▶ [Stored items from a collection]
········
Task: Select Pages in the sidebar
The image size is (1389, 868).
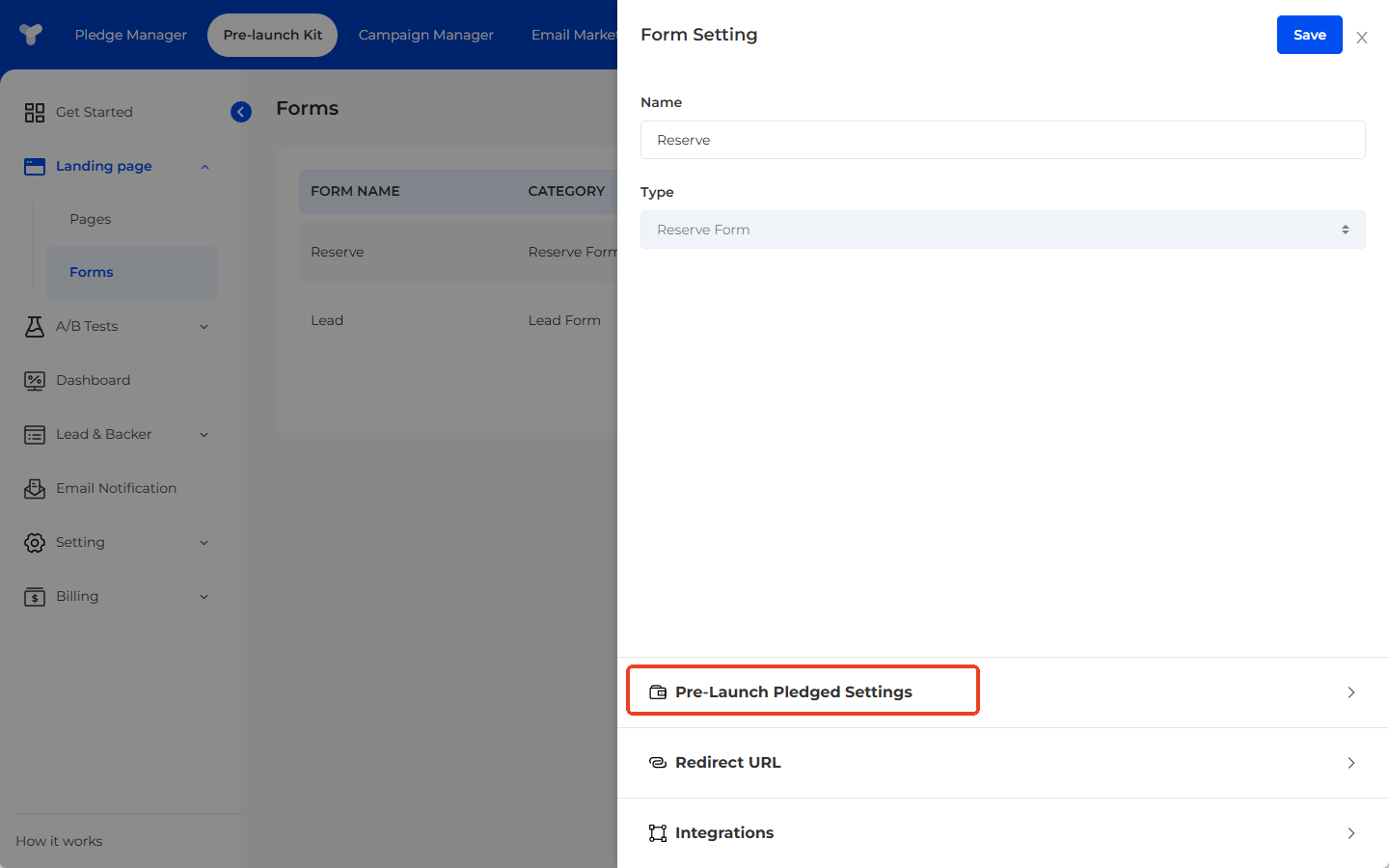Action: tap(91, 219)
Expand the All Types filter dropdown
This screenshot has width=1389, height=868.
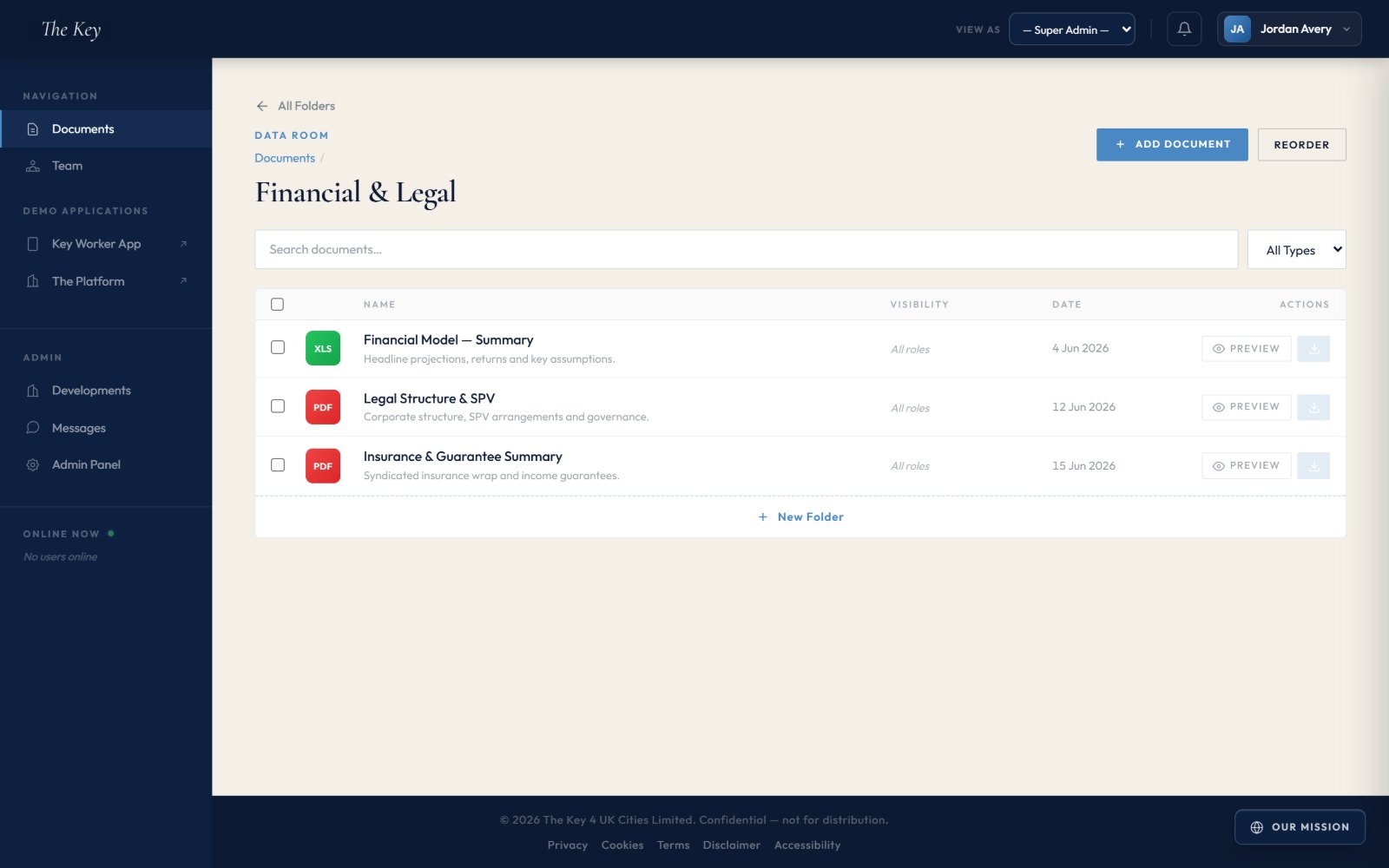(1297, 250)
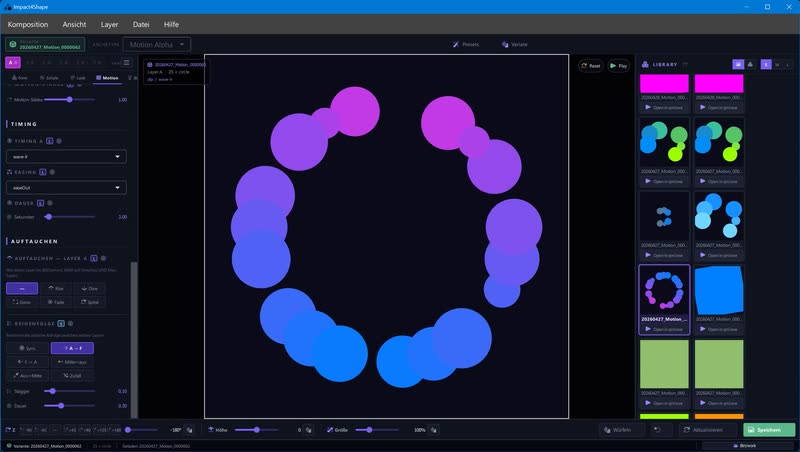Screen dimensions: 800x452
Task: Click the stack view icon in the Library header
Action: [x=750, y=64]
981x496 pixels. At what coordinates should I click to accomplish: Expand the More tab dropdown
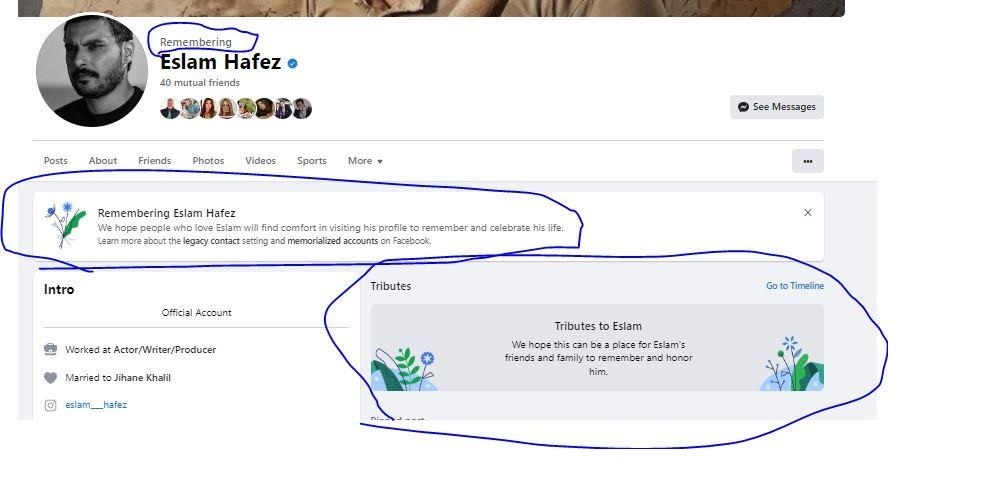point(365,161)
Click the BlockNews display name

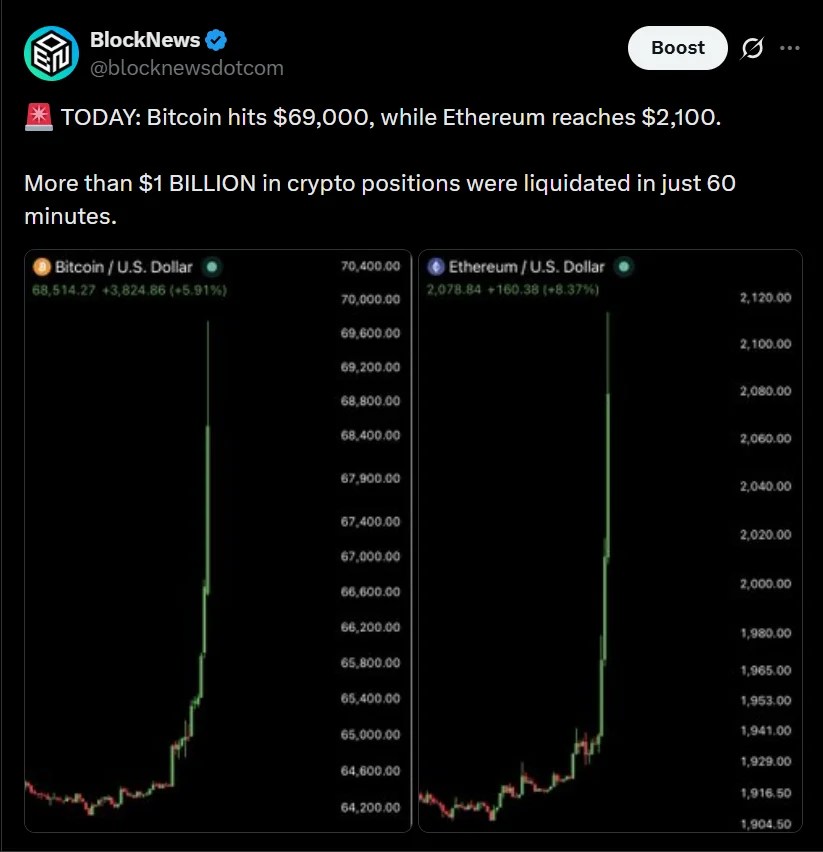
········
▶ [Work request] When copying the entries above, keep each word as it is and exclude any image.

▶ [Output for this exercise]
Task: Select Pages in the sidebar
The image size is (1389, 868).
Action: tap(91, 219)
Expand the All Types filter dropdown
This screenshot has width=1389, height=868.
(1297, 250)
Screen dimensions: 800x452
Task: Click the stack view icon in the Library header
Action: [x=750, y=64]
981x496 pixels. At what coordinates should I click to accomplish: Expand the More tab dropdown
point(365,161)
Click the BlockNews display name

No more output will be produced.